··· LISTED RECORDS ···

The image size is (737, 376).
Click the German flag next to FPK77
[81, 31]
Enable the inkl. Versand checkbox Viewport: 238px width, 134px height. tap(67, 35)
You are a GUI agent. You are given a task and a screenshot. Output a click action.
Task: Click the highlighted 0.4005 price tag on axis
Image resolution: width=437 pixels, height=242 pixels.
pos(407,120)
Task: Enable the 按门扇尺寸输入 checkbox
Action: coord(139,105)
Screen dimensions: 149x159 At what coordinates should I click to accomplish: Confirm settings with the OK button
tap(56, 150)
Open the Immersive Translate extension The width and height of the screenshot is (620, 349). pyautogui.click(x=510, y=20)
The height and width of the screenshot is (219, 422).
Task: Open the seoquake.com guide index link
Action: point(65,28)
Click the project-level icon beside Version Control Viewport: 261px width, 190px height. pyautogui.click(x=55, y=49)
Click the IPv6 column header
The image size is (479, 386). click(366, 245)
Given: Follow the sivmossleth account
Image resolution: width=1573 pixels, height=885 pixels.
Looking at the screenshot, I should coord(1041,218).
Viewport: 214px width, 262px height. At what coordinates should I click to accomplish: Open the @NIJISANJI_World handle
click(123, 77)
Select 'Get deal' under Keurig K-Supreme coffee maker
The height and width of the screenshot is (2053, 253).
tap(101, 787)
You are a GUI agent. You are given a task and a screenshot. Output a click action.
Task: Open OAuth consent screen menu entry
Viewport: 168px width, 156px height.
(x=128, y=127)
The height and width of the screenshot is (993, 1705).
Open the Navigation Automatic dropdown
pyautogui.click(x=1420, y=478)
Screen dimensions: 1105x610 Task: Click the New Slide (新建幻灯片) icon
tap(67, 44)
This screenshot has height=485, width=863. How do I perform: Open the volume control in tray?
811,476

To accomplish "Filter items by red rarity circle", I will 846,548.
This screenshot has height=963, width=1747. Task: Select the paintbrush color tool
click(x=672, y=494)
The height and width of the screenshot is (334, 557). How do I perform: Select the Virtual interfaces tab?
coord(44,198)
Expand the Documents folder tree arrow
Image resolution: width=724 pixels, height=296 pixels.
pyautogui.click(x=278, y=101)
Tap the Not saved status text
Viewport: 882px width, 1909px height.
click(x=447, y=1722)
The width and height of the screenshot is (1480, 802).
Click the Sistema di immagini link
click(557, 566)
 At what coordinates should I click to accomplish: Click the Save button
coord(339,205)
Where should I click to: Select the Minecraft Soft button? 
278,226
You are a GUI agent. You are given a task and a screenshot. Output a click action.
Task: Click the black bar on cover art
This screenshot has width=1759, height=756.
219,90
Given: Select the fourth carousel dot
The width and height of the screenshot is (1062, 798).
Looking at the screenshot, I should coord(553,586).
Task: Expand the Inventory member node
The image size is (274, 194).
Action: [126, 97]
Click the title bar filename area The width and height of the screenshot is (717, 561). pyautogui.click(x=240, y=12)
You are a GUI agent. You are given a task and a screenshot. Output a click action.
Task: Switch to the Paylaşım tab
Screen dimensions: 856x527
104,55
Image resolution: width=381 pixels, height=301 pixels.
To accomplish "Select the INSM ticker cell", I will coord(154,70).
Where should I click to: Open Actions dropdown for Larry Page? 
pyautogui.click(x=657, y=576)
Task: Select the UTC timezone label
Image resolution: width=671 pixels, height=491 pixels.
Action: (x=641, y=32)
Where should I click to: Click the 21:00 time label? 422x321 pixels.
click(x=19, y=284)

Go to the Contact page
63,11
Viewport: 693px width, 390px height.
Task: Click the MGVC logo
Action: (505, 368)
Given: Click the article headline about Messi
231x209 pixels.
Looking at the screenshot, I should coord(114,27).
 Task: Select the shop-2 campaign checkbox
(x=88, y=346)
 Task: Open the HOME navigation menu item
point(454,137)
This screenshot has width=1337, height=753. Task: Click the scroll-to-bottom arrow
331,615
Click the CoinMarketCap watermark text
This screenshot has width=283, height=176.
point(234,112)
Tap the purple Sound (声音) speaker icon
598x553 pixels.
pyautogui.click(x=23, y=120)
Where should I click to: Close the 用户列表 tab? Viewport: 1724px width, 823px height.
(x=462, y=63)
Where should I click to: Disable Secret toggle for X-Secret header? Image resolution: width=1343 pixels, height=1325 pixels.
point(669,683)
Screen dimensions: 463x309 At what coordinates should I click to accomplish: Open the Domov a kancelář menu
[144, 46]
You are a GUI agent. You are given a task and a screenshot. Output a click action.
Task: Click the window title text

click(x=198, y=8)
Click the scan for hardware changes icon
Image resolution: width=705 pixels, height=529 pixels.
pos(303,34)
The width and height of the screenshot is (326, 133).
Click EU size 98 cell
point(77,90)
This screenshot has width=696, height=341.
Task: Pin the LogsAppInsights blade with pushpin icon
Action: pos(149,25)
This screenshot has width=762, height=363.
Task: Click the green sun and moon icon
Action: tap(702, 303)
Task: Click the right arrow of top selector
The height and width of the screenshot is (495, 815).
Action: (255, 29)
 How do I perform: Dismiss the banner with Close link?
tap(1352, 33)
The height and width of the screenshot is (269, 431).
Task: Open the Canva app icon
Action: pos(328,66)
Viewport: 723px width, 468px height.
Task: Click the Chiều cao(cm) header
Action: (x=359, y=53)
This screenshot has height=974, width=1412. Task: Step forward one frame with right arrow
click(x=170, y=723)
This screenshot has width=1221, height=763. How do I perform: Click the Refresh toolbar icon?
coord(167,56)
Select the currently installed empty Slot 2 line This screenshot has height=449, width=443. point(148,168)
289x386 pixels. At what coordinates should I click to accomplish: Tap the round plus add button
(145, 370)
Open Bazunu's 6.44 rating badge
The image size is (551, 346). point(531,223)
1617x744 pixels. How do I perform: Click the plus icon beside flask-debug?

···

**WHAT NEEDS TO BE DONE:** Retype the lines beginning with the line that contains "The width and height of the screenshot is (326, 133)." and ending with the line that contains "Action: (255, 29)", both included, with nothing changed.

**SOLUTION TO THIS EXERCISE:**
The width and height of the screenshot is (326, 133).
Click EU size 98 cell
point(77,90)
This screenshot has width=696, height=341.
Task: Pin the LogsAppInsights blade with pushpin icon
Action: pos(149,25)
This screenshot has width=762, height=363.
Task: Click the green sun and moon icon
Action: tap(702, 303)
Task: Click the right arrow of top selector
The height and width of the screenshot is (495, 815).
Action: (255, 29)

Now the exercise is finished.